#### [Task 1]
In the entries, starting from the first one and ending with the line containing "tap(942, 184)", substitute "interface agent" for "GUI agent" and reproduce those lines with nothing else changed.

#### [Excerpt provided]

——

SWAN_ASSIST: Semi-Automated Detection of Code-Specific, Security-Relevant Methods

Published in

ASE Conference

8 min readOct 29, 2019

Tailoring static analyses for detecting different security vulnerabilities is time consuming task that requires deep understanding of both the static analysis and the application security domains. If we consider taint-style vulnerabilities, such as SQL injection, we need to feed our taint analysis with codebase-specific methods like sources, sinks, and sanitizers. We refer to these as security-relevant methods (SRM). In this post, I discuss our tool SWAN_ASSIST, that implements an active machine-learning approach for semi-automatic detection of SRM cathegorizied in different security vulnerabilities. SWAN_ASSIST uses SWAN, a fully automatic suppervised machine-learning approach for detection of SRM.

This post is based on our Demonstration paper “SWAN_ASSIST: Semi-Automated Detection of Code-Specific, Security-Relevant Methods” with Lisa Nguyen Quang Do, Oshando Johnson, and Eric Bodden at Automated Software Engineering (ASE) 2019, as well as our technical paper “Codebase-Adaptive Detection of Security-Relevant Methods” with Lisa Nguyen Quang Do and Eric Bodden at International Symposium on Software Testing and Analysis (ISSTA) 2019.

——

#### [Task 2]
Decide whether each statement agrees with the post on SWAN_ASSIST, answering yes or no and quoting the deciding words: (a) SWAN_ASSIST relies on SWAN, a fully automatic supervised machine-learning approach. (b) The demonstration paper on SWAN_ASSIST appeared at ISSTA 2019. (c) The post calls sources, sinks, and sanitizers security-relevant methods.

[Rows from a dataset]

——

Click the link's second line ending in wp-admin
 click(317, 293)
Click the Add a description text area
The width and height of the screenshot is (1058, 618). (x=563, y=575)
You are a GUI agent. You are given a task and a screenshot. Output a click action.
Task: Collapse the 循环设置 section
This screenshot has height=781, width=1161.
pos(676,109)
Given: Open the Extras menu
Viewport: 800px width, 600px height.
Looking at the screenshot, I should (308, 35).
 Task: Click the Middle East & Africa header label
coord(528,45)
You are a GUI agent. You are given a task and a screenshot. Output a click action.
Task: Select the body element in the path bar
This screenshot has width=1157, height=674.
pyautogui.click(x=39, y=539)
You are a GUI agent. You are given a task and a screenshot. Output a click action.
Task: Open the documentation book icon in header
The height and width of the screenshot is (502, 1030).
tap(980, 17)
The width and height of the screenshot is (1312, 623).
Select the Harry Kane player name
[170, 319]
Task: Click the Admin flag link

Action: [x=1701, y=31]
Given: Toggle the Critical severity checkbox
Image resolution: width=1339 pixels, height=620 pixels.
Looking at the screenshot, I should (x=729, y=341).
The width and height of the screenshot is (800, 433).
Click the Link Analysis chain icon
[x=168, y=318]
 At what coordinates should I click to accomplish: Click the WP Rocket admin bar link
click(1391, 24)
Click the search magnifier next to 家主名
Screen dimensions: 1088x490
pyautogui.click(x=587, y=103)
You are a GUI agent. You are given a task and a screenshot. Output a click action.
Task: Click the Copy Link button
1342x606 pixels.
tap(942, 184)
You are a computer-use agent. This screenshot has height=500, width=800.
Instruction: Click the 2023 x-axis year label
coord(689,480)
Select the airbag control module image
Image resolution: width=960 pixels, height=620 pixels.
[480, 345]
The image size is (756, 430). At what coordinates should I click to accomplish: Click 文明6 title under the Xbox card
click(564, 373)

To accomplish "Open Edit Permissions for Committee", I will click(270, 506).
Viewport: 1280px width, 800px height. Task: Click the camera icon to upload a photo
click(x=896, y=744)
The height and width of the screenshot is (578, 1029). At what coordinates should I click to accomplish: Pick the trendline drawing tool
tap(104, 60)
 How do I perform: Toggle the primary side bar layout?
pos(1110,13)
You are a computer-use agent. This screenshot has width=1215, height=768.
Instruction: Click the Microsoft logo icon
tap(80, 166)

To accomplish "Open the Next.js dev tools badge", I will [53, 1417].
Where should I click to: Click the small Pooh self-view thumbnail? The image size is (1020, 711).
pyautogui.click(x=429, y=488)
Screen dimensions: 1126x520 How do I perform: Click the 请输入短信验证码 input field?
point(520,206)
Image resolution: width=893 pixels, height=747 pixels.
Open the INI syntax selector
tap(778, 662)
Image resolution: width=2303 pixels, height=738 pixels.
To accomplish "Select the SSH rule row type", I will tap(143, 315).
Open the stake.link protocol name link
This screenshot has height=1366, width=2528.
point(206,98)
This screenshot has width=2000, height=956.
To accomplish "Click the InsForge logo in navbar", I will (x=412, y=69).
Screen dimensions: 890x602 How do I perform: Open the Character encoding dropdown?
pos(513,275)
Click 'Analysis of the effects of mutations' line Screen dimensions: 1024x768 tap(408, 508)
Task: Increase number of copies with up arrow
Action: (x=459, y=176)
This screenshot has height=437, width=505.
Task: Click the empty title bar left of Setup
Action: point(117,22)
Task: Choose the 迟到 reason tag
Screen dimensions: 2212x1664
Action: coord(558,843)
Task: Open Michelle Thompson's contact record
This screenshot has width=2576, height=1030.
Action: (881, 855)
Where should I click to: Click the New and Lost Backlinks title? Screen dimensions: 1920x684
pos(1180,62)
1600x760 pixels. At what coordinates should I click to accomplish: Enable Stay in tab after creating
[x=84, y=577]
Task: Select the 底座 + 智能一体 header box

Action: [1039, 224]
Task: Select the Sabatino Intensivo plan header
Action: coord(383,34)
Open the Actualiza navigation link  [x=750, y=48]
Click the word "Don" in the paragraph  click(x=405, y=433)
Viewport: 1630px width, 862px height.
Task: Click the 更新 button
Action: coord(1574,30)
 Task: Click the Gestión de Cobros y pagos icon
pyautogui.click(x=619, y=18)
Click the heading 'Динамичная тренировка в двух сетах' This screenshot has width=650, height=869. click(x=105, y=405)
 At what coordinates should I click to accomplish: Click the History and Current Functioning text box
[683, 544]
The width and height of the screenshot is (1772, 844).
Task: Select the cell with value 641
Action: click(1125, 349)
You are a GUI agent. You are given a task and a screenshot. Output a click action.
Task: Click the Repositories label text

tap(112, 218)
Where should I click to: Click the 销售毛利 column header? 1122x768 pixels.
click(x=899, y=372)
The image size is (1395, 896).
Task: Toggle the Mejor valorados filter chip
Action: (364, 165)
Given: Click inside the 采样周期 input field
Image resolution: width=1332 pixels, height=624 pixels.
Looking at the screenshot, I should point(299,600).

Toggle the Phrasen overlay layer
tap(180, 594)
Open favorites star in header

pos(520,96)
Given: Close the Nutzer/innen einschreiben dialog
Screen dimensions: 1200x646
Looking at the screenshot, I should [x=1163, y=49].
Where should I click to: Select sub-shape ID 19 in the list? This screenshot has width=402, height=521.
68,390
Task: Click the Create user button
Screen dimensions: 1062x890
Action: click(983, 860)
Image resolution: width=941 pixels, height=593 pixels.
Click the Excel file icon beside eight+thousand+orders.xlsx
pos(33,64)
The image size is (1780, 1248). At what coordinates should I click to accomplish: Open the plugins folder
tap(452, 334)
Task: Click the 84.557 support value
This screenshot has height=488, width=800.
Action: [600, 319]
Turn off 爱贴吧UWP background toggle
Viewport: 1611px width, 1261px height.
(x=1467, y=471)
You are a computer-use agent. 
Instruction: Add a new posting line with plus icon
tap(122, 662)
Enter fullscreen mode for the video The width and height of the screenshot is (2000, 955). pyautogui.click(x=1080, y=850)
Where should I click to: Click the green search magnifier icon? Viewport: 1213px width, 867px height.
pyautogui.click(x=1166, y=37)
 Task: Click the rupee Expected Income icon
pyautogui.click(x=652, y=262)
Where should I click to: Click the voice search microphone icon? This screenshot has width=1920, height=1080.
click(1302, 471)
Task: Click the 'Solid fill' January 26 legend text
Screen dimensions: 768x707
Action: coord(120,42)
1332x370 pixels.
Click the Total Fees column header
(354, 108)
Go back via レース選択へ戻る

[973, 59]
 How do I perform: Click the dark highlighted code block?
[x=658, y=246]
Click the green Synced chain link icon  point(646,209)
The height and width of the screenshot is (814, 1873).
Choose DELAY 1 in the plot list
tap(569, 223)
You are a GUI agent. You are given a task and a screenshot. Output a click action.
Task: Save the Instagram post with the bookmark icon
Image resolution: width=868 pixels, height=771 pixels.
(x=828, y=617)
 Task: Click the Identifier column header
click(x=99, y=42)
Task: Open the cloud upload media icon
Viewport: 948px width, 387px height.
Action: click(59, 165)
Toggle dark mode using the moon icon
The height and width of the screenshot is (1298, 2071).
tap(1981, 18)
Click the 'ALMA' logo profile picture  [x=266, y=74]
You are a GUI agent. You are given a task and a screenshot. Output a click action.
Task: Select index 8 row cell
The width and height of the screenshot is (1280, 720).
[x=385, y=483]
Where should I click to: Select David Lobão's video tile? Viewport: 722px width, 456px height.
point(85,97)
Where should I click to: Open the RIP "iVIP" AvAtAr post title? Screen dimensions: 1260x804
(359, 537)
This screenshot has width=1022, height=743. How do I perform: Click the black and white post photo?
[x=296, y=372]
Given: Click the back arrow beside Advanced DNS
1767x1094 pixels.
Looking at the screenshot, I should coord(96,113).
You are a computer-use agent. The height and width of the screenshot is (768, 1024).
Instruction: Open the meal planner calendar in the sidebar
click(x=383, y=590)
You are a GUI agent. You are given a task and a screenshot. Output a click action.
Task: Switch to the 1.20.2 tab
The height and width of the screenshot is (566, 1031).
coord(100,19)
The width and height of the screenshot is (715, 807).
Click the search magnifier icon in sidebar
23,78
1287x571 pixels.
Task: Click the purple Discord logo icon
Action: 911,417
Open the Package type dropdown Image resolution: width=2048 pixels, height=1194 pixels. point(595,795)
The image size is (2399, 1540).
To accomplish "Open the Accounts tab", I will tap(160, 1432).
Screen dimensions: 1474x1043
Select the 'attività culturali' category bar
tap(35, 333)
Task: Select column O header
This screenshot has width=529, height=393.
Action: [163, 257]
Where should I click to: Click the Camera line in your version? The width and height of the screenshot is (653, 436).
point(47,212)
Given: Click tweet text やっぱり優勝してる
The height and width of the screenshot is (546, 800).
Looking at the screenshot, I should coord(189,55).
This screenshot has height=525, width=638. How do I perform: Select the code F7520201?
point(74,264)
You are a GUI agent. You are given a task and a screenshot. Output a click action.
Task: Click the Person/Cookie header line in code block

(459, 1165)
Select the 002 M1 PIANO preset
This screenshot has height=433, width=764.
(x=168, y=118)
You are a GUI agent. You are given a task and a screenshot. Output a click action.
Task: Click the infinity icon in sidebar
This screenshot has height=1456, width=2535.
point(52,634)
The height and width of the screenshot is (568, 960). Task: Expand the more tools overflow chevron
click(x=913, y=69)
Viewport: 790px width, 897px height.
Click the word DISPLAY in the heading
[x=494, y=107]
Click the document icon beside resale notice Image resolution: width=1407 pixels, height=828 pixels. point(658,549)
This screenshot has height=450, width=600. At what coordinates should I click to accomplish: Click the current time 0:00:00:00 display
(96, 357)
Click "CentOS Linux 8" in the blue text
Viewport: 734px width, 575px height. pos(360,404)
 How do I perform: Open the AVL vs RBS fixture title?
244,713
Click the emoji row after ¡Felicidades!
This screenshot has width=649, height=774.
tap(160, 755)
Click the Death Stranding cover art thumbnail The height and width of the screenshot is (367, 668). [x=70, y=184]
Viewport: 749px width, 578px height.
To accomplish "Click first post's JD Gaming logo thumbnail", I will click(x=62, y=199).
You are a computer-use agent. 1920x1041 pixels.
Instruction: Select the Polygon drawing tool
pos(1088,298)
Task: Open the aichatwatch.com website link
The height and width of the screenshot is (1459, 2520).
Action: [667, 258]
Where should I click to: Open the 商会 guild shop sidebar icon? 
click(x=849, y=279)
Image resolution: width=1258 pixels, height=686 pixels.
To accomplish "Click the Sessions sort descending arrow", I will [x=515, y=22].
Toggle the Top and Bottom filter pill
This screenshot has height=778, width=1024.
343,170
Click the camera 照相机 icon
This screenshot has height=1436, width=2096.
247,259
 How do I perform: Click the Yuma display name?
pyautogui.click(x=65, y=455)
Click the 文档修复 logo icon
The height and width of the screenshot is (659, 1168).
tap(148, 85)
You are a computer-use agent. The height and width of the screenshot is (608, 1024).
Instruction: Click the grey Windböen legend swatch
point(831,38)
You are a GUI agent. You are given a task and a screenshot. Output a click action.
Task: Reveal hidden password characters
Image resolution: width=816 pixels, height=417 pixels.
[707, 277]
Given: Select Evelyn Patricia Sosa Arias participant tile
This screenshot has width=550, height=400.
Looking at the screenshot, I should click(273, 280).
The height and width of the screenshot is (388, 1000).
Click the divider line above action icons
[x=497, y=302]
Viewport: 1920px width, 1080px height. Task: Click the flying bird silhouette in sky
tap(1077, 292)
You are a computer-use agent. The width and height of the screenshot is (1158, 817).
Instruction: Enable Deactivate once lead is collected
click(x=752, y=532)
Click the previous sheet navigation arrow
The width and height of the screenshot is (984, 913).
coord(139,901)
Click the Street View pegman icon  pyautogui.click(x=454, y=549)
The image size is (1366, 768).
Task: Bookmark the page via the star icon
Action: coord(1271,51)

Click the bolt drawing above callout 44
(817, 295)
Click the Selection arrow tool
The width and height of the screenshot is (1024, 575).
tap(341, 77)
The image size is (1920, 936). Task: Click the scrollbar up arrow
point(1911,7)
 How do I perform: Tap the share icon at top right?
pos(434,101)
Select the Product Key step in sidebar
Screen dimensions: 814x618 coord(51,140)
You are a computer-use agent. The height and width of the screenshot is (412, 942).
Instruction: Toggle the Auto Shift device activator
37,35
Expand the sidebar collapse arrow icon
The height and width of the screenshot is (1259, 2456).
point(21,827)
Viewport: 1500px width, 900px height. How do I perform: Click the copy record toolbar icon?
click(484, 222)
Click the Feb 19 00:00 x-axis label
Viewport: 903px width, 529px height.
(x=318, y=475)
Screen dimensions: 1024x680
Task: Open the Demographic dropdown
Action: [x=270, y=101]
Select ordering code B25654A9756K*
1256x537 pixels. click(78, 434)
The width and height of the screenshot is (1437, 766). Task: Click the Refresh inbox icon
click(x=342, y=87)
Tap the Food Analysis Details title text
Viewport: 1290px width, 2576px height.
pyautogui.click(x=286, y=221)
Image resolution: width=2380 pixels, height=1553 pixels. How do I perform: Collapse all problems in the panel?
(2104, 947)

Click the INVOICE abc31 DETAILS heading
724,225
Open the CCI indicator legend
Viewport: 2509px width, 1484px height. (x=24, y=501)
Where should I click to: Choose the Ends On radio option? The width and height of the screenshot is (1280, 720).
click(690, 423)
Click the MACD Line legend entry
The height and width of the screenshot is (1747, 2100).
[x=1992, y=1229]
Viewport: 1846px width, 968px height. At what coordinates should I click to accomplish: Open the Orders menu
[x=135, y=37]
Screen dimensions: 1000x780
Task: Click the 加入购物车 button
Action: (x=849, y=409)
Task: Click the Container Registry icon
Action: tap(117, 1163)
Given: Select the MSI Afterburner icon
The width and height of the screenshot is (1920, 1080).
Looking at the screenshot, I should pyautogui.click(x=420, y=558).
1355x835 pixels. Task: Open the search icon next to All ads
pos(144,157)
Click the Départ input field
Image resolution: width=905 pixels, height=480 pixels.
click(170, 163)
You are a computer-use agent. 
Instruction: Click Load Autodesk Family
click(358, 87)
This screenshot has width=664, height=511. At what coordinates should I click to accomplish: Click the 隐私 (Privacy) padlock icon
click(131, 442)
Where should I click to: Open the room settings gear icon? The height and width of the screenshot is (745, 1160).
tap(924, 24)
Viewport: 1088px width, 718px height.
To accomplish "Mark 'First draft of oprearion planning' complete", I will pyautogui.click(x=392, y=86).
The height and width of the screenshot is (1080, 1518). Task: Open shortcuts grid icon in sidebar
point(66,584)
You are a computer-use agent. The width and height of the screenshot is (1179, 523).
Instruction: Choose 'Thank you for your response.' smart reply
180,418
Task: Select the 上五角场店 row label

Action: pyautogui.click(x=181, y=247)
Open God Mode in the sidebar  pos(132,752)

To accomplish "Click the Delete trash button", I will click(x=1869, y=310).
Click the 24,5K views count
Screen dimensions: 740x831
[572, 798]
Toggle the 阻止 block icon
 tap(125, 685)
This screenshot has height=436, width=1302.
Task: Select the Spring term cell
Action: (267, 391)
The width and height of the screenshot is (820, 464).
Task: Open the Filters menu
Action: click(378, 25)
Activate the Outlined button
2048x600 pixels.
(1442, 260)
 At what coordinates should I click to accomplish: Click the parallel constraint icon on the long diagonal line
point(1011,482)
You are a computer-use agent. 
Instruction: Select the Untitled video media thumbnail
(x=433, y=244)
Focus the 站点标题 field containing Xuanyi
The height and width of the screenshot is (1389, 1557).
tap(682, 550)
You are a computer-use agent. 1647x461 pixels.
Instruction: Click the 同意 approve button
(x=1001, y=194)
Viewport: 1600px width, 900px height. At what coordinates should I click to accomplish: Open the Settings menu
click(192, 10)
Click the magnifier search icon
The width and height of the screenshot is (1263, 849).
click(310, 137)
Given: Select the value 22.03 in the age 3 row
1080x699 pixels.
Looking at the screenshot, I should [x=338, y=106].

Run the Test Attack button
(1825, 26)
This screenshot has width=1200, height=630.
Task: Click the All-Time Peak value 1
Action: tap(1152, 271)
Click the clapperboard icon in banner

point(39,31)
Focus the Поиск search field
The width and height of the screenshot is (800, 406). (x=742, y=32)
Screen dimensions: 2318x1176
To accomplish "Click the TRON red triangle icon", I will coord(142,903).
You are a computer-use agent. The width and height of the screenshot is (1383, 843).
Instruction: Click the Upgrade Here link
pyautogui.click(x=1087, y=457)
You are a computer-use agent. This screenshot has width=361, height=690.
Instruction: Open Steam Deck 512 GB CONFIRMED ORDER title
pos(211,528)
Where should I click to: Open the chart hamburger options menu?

——

#### [Full answer 1]
Click the link's second line ending in wp-admin
 click(317, 293)
Click the Add a description text area
The width and height of the screenshot is (1058, 618). (x=563, y=575)
You are a interface agent. You are given a task and a screenshot. Output a click action.
Task: Collapse the 循环设置 section
This screenshot has height=781, width=1161.
pos(676,109)
Given: Open the Extras menu
Viewport: 800px width, 600px height.
Looking at the screenshot, I should (308, 35).
 Task: Click the Middle East & Africa header label
coord(528,45)
You are a interface agent. You are given a task and a screenshot. Output a click action.
Task: Select the body element in the path bar
This screenshot has width=1157, height=674.
pyautogui.click(x=39, y=539)
You are a interface agent. You are given a task and a screenshot. Output a click action.
Task: Open the documentation book icon in header
The height and width of the screenshot is (502, 1030).
tap(980, 17)
The width and height of the screenshot is (1312, 623).
Select the Harry Kane player name
[170, 319]
Task: Click the Admin flag link

Action: [x=1701, y=31]
Given: Toggle the Critical severity checkbox
Image resolution: width=1339 pixels, height=620 pixels.
Looking at the screenshot, I should (x=729, y=341).
The width and height of the screenshot is (800, 433).
Click the Link Analysis chain icon
[x=168, y=318]
 At what coordinates should I click to accomplish: Click the WP Rocket admin bar link
click(1391, 24)
Click the search magnifier next to 家主名
Screen dimensions: 1088x490
pyautogui.click(x=587, y=103)
You are a interface agent. You are given a task and a screenshot. Output a click action.
Task: Click the Copy Link button
1342x606 pixels.
tap(942, 184)

#### [Full answer 2]
(a) Yes: "SWAN_ASSIST uses SWAN, a fully automatic suppervised machine-learning approach for detection of SRM."
(b) No: "at Automated Software Engineering (ASE) 2019"
(c) Yes: "We refer to these as security-relevant methods (SRM)."